Data for the task
☆ ☆ ☆

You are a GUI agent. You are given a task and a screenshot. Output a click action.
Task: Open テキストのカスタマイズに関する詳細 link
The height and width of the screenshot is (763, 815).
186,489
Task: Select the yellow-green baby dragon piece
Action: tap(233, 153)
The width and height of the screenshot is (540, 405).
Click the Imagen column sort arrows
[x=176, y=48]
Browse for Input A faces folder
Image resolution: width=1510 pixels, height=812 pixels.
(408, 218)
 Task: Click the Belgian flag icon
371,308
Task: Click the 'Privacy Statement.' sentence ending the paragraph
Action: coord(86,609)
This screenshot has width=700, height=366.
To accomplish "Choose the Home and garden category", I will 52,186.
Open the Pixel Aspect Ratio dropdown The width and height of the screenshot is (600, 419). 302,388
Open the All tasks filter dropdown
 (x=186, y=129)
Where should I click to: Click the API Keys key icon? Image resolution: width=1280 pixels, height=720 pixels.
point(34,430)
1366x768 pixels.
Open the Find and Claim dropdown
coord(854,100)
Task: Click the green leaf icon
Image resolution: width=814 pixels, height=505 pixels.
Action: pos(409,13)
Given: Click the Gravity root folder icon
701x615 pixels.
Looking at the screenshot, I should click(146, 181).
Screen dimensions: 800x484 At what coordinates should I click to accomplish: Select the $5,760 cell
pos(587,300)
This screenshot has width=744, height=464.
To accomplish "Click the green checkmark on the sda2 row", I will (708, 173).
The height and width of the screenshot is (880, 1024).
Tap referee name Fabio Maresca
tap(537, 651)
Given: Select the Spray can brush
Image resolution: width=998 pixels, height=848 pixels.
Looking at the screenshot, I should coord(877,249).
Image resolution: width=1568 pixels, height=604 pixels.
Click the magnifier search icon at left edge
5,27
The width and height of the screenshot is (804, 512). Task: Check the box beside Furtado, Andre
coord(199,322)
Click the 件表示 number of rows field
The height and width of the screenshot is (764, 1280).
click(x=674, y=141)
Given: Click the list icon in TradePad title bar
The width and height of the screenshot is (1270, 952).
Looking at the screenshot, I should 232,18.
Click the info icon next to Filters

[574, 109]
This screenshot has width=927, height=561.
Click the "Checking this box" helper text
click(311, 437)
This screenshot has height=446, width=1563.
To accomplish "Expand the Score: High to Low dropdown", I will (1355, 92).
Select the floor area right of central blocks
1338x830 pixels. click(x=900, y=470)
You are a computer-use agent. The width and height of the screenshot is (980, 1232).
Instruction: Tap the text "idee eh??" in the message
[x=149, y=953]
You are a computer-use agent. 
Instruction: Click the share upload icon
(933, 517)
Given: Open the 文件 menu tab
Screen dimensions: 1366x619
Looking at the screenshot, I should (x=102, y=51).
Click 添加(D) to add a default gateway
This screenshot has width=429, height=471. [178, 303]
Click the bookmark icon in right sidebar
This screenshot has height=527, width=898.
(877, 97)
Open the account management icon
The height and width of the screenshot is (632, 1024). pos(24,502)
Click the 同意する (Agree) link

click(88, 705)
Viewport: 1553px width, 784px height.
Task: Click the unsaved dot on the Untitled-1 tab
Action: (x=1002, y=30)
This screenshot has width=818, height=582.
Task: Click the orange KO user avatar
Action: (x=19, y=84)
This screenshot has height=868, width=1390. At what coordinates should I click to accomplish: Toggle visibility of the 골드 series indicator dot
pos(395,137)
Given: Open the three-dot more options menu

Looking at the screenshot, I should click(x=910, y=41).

☆ ☆ ☆

Everything starting at the line containing "1366x768 pixels." and ending at the line containing "Given: Select the Spray can brush" in the records above should be repeated exactly, and only that.

Solved problem
1366x768 pixels.
Open the Find and Claim dropdown
coord(854,100)
Task: Click the green leaf icon
Image resolution: width=814 pixels, height=505 pixels.
Action: pos(409,13)
Given: Click the Gravity root folder icon
701x615 pixels.
Looking at the screenshot, I should click(146, 181).
Screen dimensions: 800x484 At what coordinates should I click to accomplish: Select the $5,760 cell
pos(587,300)
This screenshot has width=744, height=464.
To accomplish "Click the green checkmark on the sda2 row", I will (708, 173).
The height and width of the screenshot is (880, 1024).
Tap referee name Fabio Maresca
tap(537, 651)
Given: Select the Spray can brush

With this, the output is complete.